INPUT DATA below:
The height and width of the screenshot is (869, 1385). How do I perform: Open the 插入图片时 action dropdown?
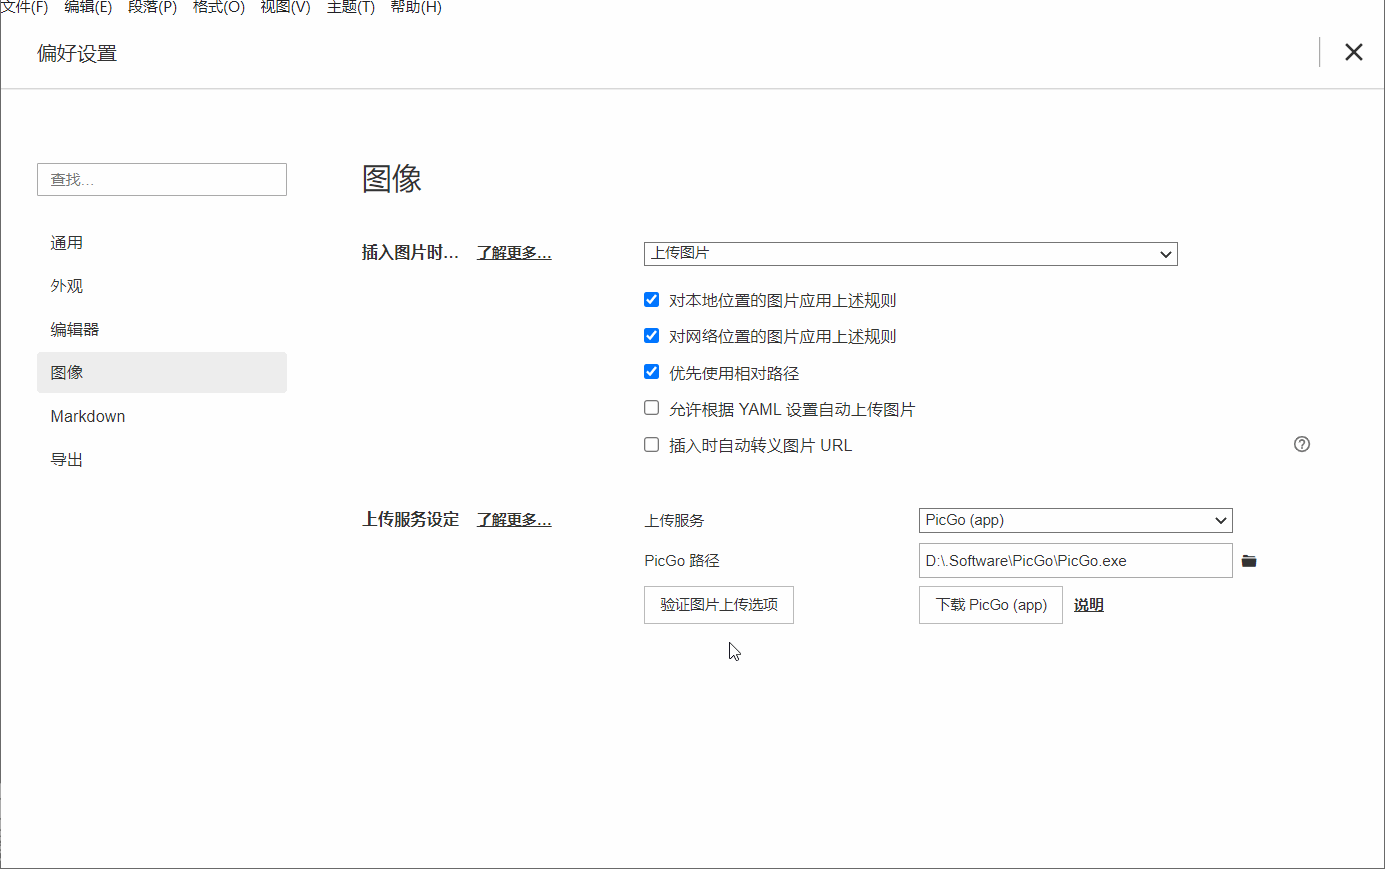tap(910, 254)
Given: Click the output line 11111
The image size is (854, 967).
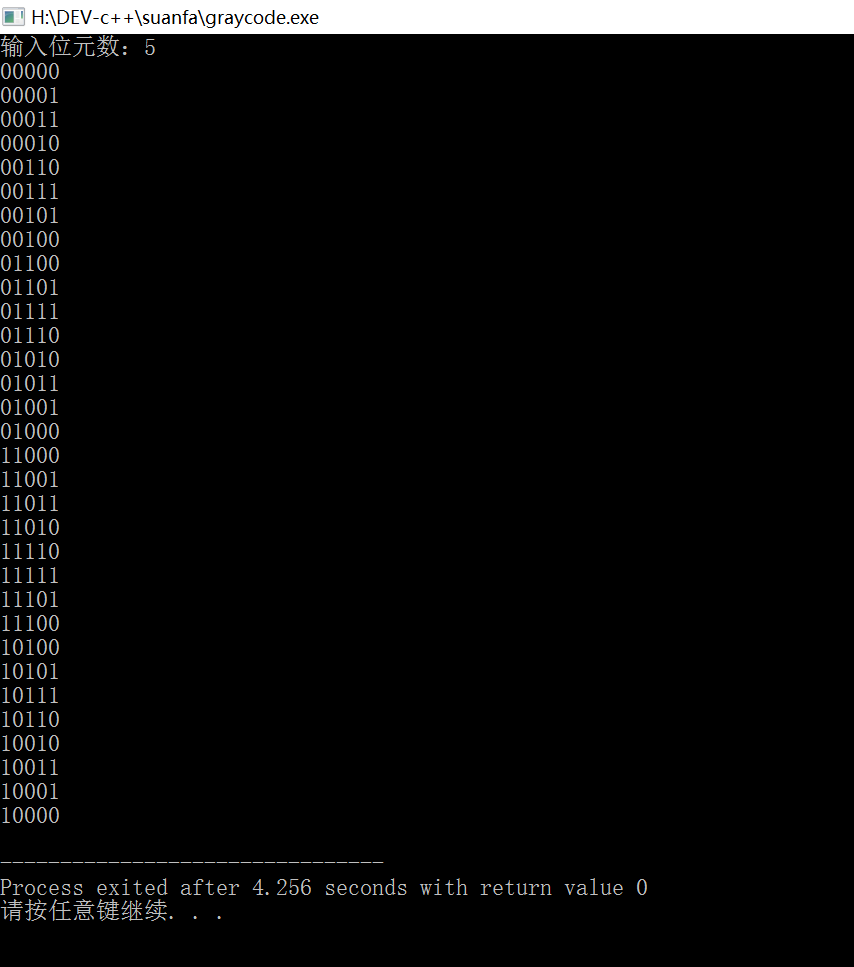Looking at the screenshot, I should point(30,575).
End of INPUT DATA.
## TASK PROMPT
Without including any pictures, reproduce the listing exactly.

## RESPONSE TO THIS EXERCISE
The height and width of the screenshot is (869, 1385). How do I perform: Open the 插入图片时 action dropdown?
tap(910, 254)
Given: Click the output line 11111
The image size is (854, 967).
Looking at the screenshot, I should point(30,575).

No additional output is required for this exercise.